This project focuses on predicting employee turnover using survival analysis techniques. The goal is to understand when and why employees leave an organization and to identify the factors influencing their decision to churn. The project employs various statistical and machine learning methods tailored for survival analysis, including Kaplan-Meier estimation, Cox Proportional Hazards Model (CoxPH), and Random Survival Forests.
The dataset comprises various employee attributes, including experience, age, gender, industry, profession, salary type (grey wage), and psychological scores (like extraversion, self-control, anxiety, etc.). Each record represents an employee and tracks their duration in the organization and whether they left (event of interest).
The project employs several steps and techniques:
- Data Preprocessing: Cleaning, handling missing values, and transforming categorical variables using one-hot encoding.
- Exploratory Data Analysis (EDA): Analyzing distributions, unique values, and correlations of features.
- Survival Analysis:
- Kaplan-Meier Estimation: To estimate survival functions and median survival time.
- Cox Proportional Hazards Model: For assessing the impact of various features on the hazard or risk of employee turnover.
- Weibull Model: To analyze the time-to-event data with a parametric approach.
- Random Survival Forests: A non-parametric approach for survival analysis, providing insights into feature importance and survival probabilities.
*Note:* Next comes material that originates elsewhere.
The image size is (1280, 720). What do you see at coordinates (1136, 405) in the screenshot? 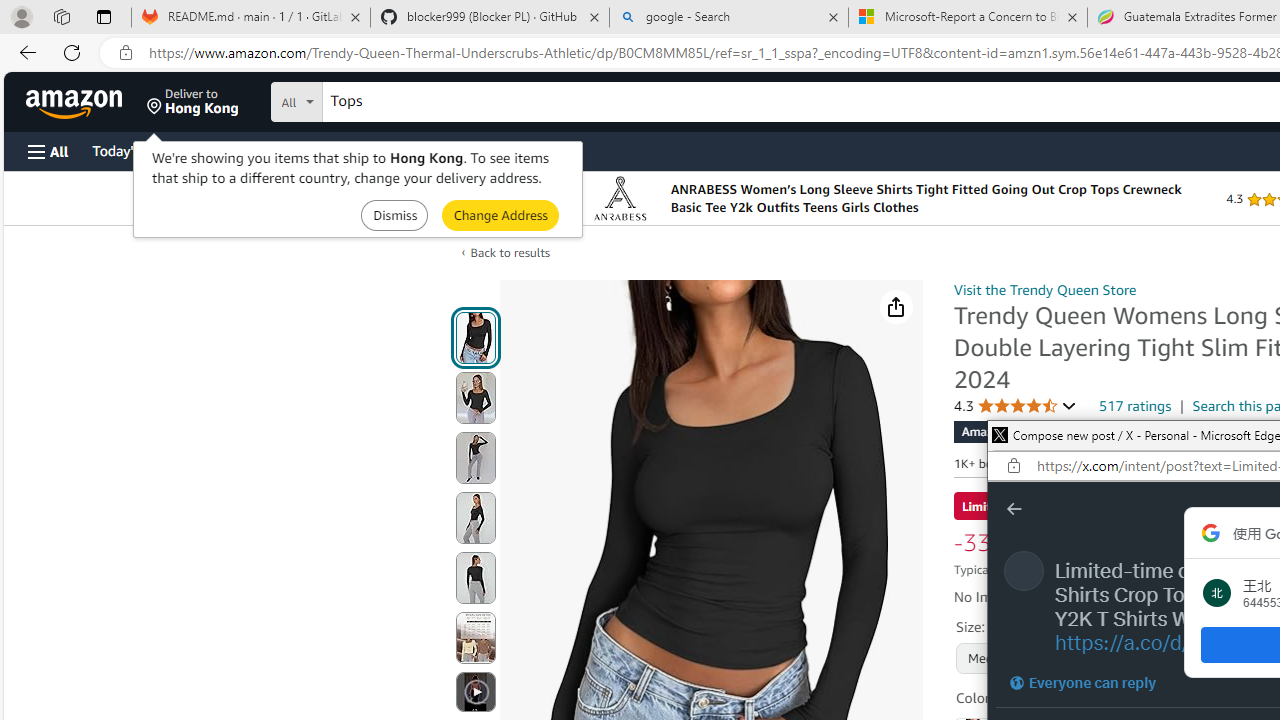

The project includes the development of predictive models to estimate the likelihood of employee churn over time. The models are evaluated based on performance metrics like accuracy, AUC-ROC, and concordance index.
- Python
- Pandas for data manipulation
- NumPy for numerical computations
- Seaborn and Matplotlib for visualization
- Scikit-learn for machine learning models
- Lifelines library for survival analysis
The project concludes with key insights into factors leading to employee turnover and provides recommendations on how to improve employee retention. It highlights the importance of certain features and how they contribute to the risk of an employee leaving the organization.